Postgres for Backend Engineers

Replication Topologies

Ravinder·June 29, 2025·6 min read

PostgresDatabaseSQLReplicationHigh Availability

Series

Postgres for Backend Engineers

Part 5 of 10

← Part 4

Partitioning for Real Workloads

Part 6 →

Logical Decoding and CDC

Replication in Postgres means different things depending on what problem you're solving. High availability and read scaling use physical replication—a byte-for-byte copy of the primary's data. Cross-version migration, selective table sync, and change capture pipelines use logical replication—a decoded stream of row-level changes. Choosing the wrong topology produces either operational complexity you didn't need or capability you can't have.

Physical Replication

Physical (streaming) replication ships WAL segments from the primary to standbys in near-real-time. The standby applies WAL records and stays in a continuous recovery state.

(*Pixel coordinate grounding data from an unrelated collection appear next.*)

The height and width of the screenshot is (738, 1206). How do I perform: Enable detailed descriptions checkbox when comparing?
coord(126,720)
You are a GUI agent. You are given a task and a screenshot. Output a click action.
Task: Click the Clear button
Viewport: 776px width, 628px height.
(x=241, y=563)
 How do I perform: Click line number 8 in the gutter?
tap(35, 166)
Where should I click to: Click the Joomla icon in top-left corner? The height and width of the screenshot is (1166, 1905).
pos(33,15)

The result is a byte-identical copy of the primary's entire cluster—same tablespaces, same databases, same system catalog.

Key properties:

Standby is read-only (queries are allowed but no writes)
Replicates the entire cluster; no per-table granularity
Failover promotes a standby to primary and is fast (seconds with a proper HA agent)
Zero schema version differences possible—standby must be same major version as primary

Configuration

-- On primary: postgresql.conf
-- wal_level = replica (minimum for physical replication)
-- max_wal_senders = 10
-- wal_keep_size = '1GB'
 
-- Create a replication user
CREATE ROLE replicator REPLICATION LOGIN PASSWORD 'secret';
 
-- pg_hba.conf on primary:
-- host  replication  replicator  10.0.0.0/8  scram-sha-256
 
-- On standby: recovery.conf (Postgres 11) or postgresql.conf (Postgres 12+)
-- primary_conninfo = 'host=10.0.0.1 user=replicator password=secret'
-- restore_command = 'cp /wal_archive/%f %p'

Synchronous vs Asynchronous

-- Synchronous: primary waits for standby to confirm WAL receipt before commit
-- Zero data loss on failover, adds latency to every write
ALTER SYSTEM SET synchronous_standby_names = 'FIRST 1 (standby1)';
 
-- Quorum commit: at least 2 of 3 standbys must confirm
ALTER SYSTEM SET synchronous_standby_names = 'ANY 2 (s1, s2, s3)';
 
-- Async (default): primary does not wait, potential data loss on failover
-- synchronous_standby_names = '' (empty)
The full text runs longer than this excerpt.